Life coaching the journey

Hello and welcome, recently I decided to step out of myself and really question What am I here for? Why haven’t I found that one thing I want to do? How can I change my static life? These questions are deep and needed great attention, and I’m still not quite there yet. From my previous blog you may have seen I’ve been exploring many different interests from. Art and allotment gardening to tarot and mindset and helping people. All of these things make my heart sing and get me excited I want to do it all, but can I. Can I really find a way to roll it all into one.

During this process I have also been through a lot as a parent. My youngest son aged 4 went through the process of diagnosis for ASD and to my surprise it was a pleasant rewarding experience and easy 4 sessions later and a multi disciplinary meeting and there it was. At that point in time when they agreed he presented as a very complex boy and they would support the diagnosis I Instantly burst into tears. The room started to raise to their feet to reassure me at that point I held my hand out and said ” these are tears of relief not sadness” I guess they are used to seeing people upset and shocked. For me the shock was not having to fight to be heard and supported for s long time. The process for our elder son Josh took over 5 years in which he wasn’t supported nor were we, having a very confused distressed and at times volatile little boy. Life at times can be tough, in fact most days are tough I become a referee and negotiator. However as the years have passed,my knowledge and mindset have grown, which enables me to see the positive and not just the negative….you can’t change your children you just have to do your very best to enable them to grow in their own way. There is still an incredible lack of knowledge and tremendous amount of narrow mindedness when it comes to the Autistic spectrum and other conditions which can effect the lives of children and their families. We all live in an advanced age with technology literally at our fingertips…..i mean lierterally!!! You can even speak to your smart devices and ask a question ” ok Google what is autism?” Hey siri how does sensory processing disorder effect people’s ability to learn?” ….there really is no excuse for ignorance and lack of understanding. I find as a parent my biggest fights are not with the challenging behaviour and immovable thought from the kids, it’s the constant battle with schools trying to get support and understanding, just because my son lookalike a (normal) 11 year old does not mean that he should be expected to just cope and just get by.

This has now come to a point we have decided to home educate joshua through ks3 and take some time to reduce his anxieties, learn life skills which will be invaluable to his future. The key things is to focus learning around interests and get core subjects learnt in a focussed productive manner. 

I am a week into the home educating journey and all I seem to have done is try defend my decision. It amazes me how little people know about the choices we have as parents, infact I wish I had the confidence and know how, that I do now when the children were younger. We could have had an amazing time exploring and learning together I think we would be a more together family than we are now.

What has become clear is just how distressed Joshua gets by the demand of sitting to work, he pulls his hair chanting “I’m stupid! ” or stabs his hand stimming all the time. I feel awful as a parent, he must have found school so torturous and I was sending him there. My boy is not a saint and for those of you who know Passive demand avoidance (PDA) you will know that you never quite know what reaction your going to get through a day, there is no manual. It has not been an easy decision to put myself in the firing line daily, however as challenging as the days can be I have already noticed there is a little more calm about the house and we have talked and interacted more in a week than we have in a month. 

As early posts will indicate I was intending on a different path, but this is now the direction the universe has sent me so I am a little lost and in flux at this moment in time. My identity is now to alter again, this along with pain and worry about my mum, has this week left me a little bit meh not depressed but just still and bobbing…… I have no drive to go to the plot or do anything much really. 

I do hope I get my butt into a positive here soon. Operation day Monday so I hope once that’s out the way and the kids finish school I can try redirect my thoughts to future and being a more happy family unit.

• INFORMATION SUPPLIED
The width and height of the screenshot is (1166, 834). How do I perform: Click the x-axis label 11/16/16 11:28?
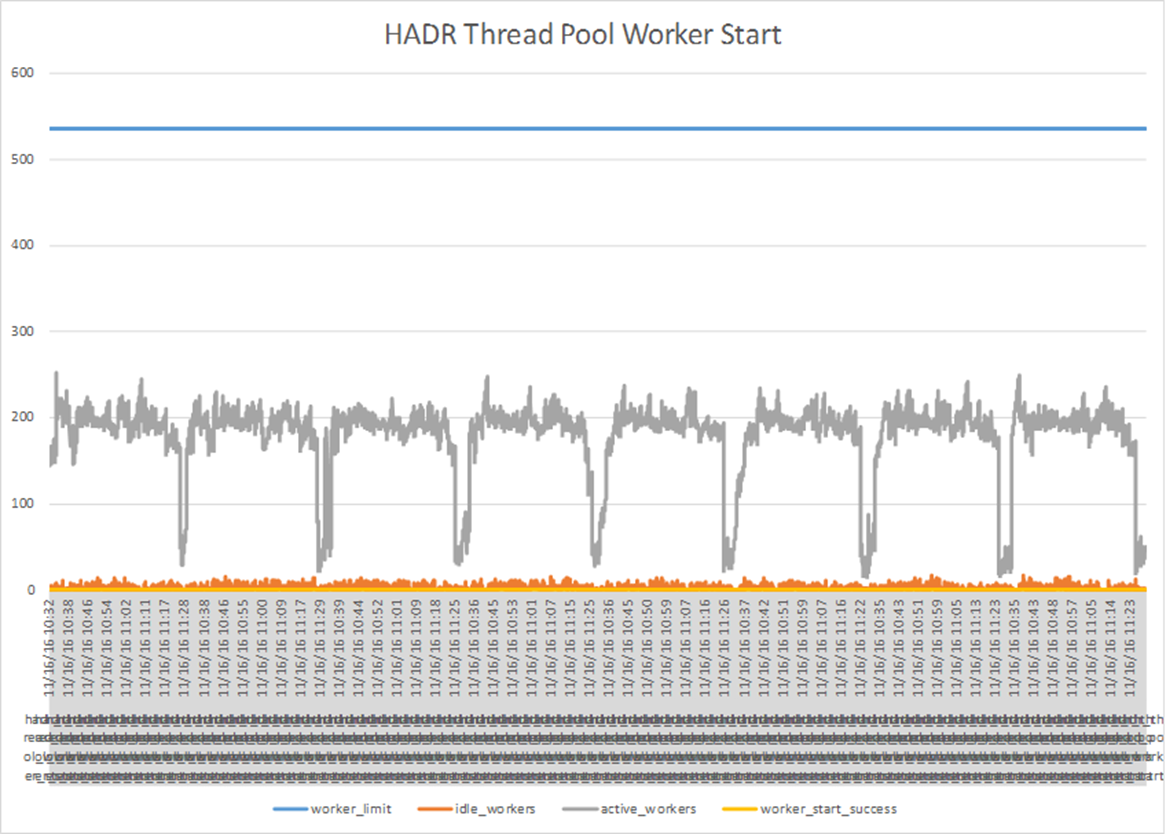point(184,640)
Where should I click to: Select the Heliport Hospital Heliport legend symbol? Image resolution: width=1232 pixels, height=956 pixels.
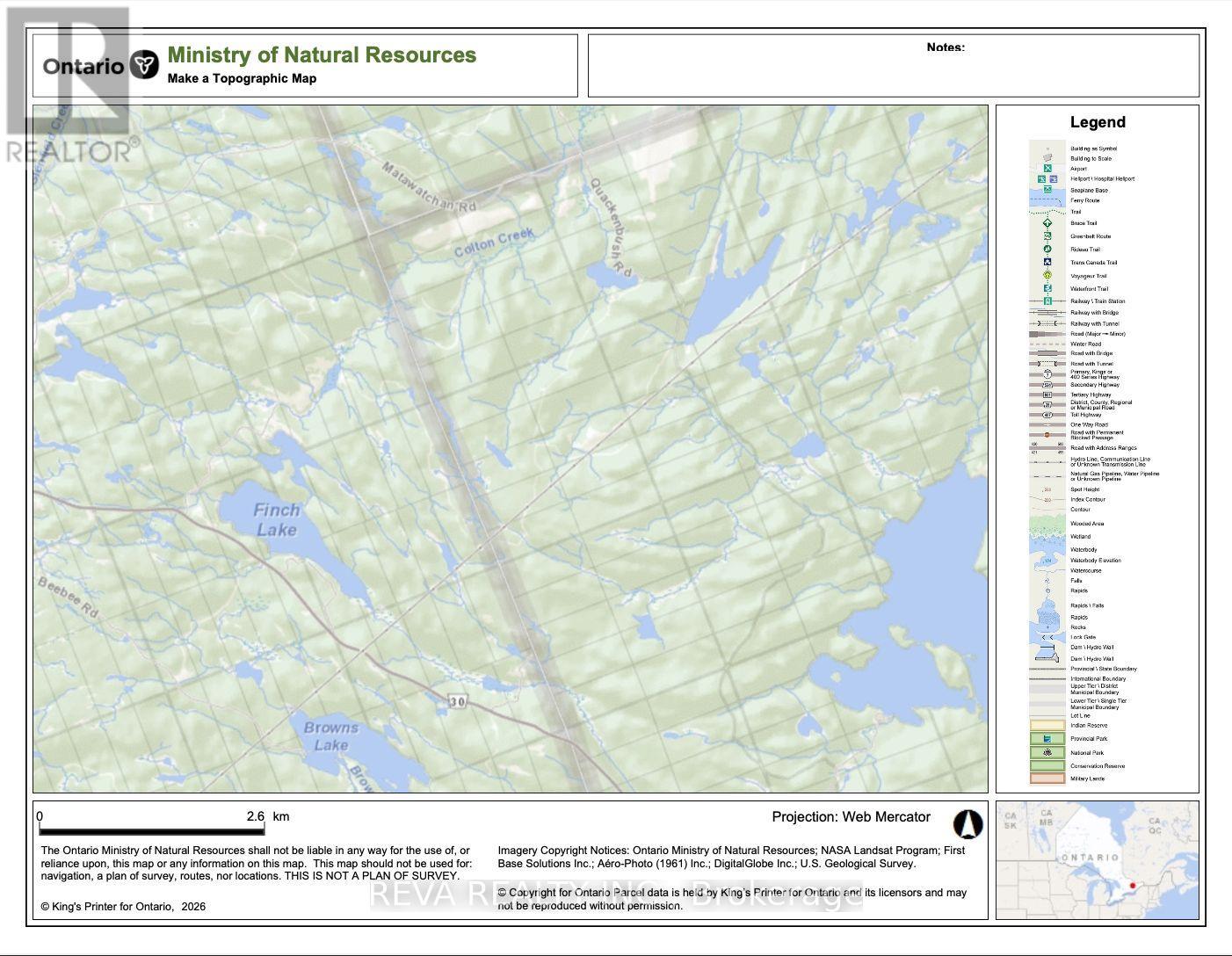coord(1047,178)

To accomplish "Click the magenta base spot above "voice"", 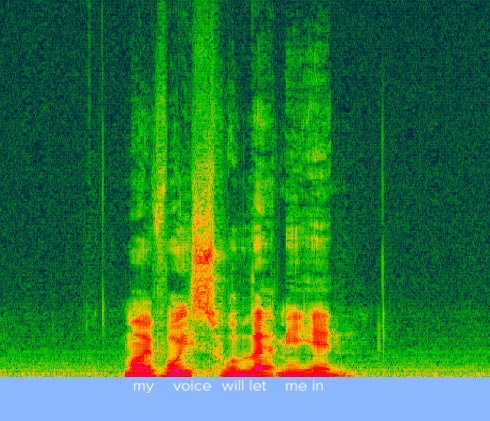I will click(178, 369).
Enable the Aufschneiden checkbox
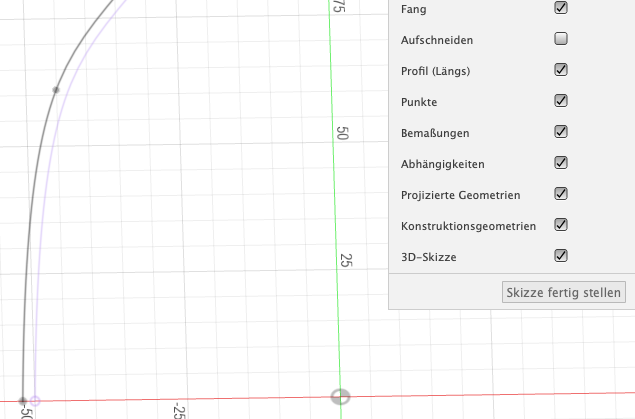 [561, 39]
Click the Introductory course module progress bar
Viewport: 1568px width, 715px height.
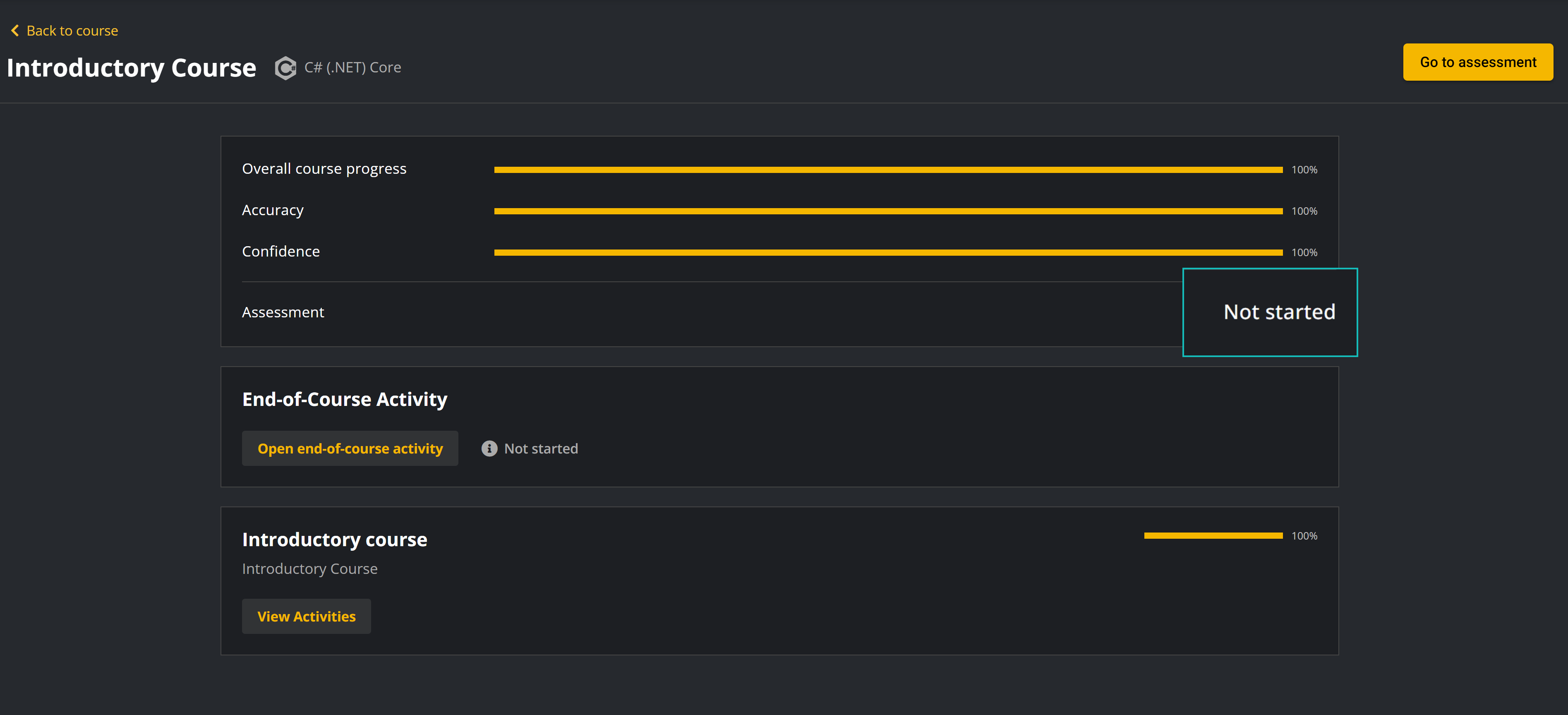click(1213, 536)
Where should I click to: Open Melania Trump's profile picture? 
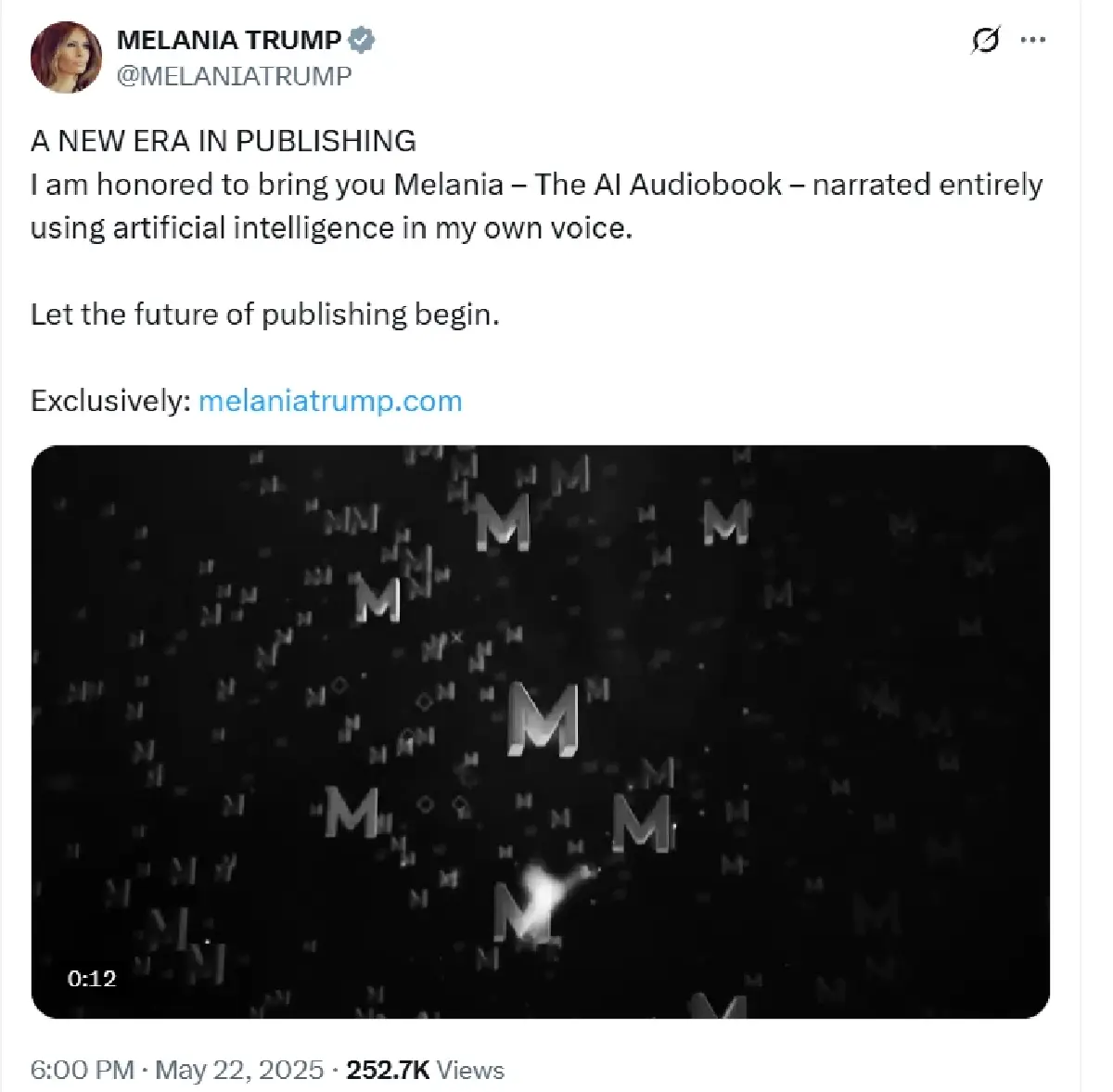tap(66, 58)
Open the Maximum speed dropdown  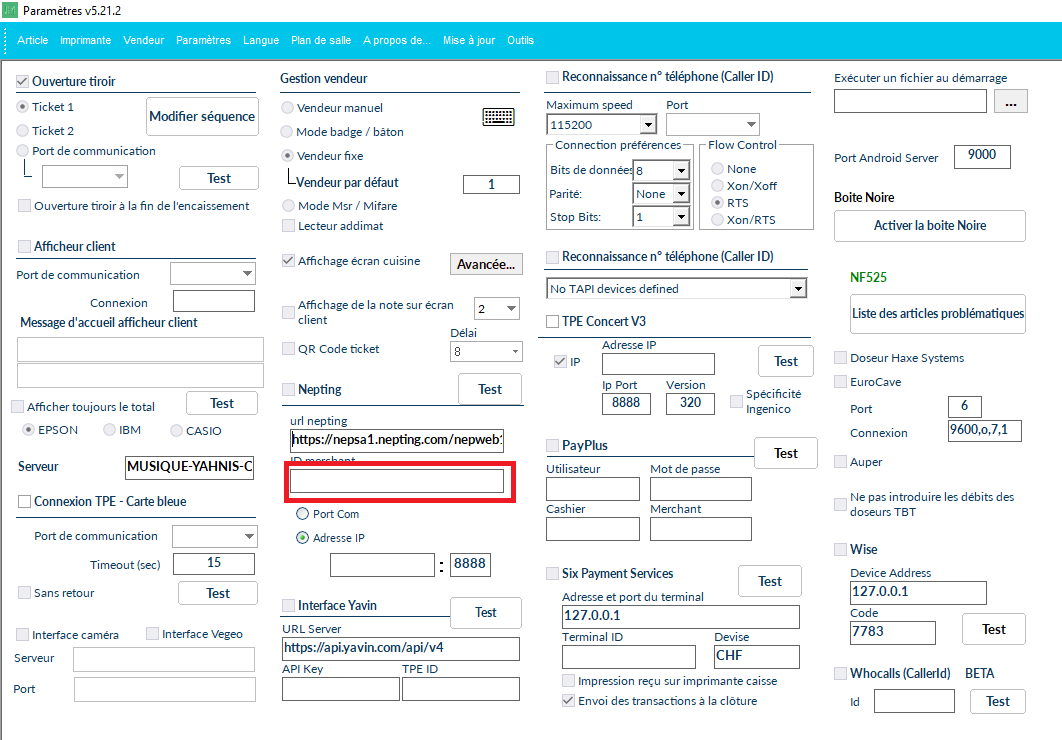(x=647, y=125)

• WHAT THE EXERCISE ASKS
Using the blog post above, decide whether each statement agrees with it. Answer yes or no for each, and quote the words from the post that decide it.
1. The writer's youngest son was 4 when he went through the diagnosis process for ASD.
2. The diagnosis process for the elder son, Josh, took less than a year.
3. The writer has been home educating Joshua for about a month.

• REPLY
1. Yes: "My youngest son aged 4 went through the process of diagnosis for ASD"
2. No: "The process for our elder son Josh took over 5 years"
3. No: "I am a week into the home educating journey"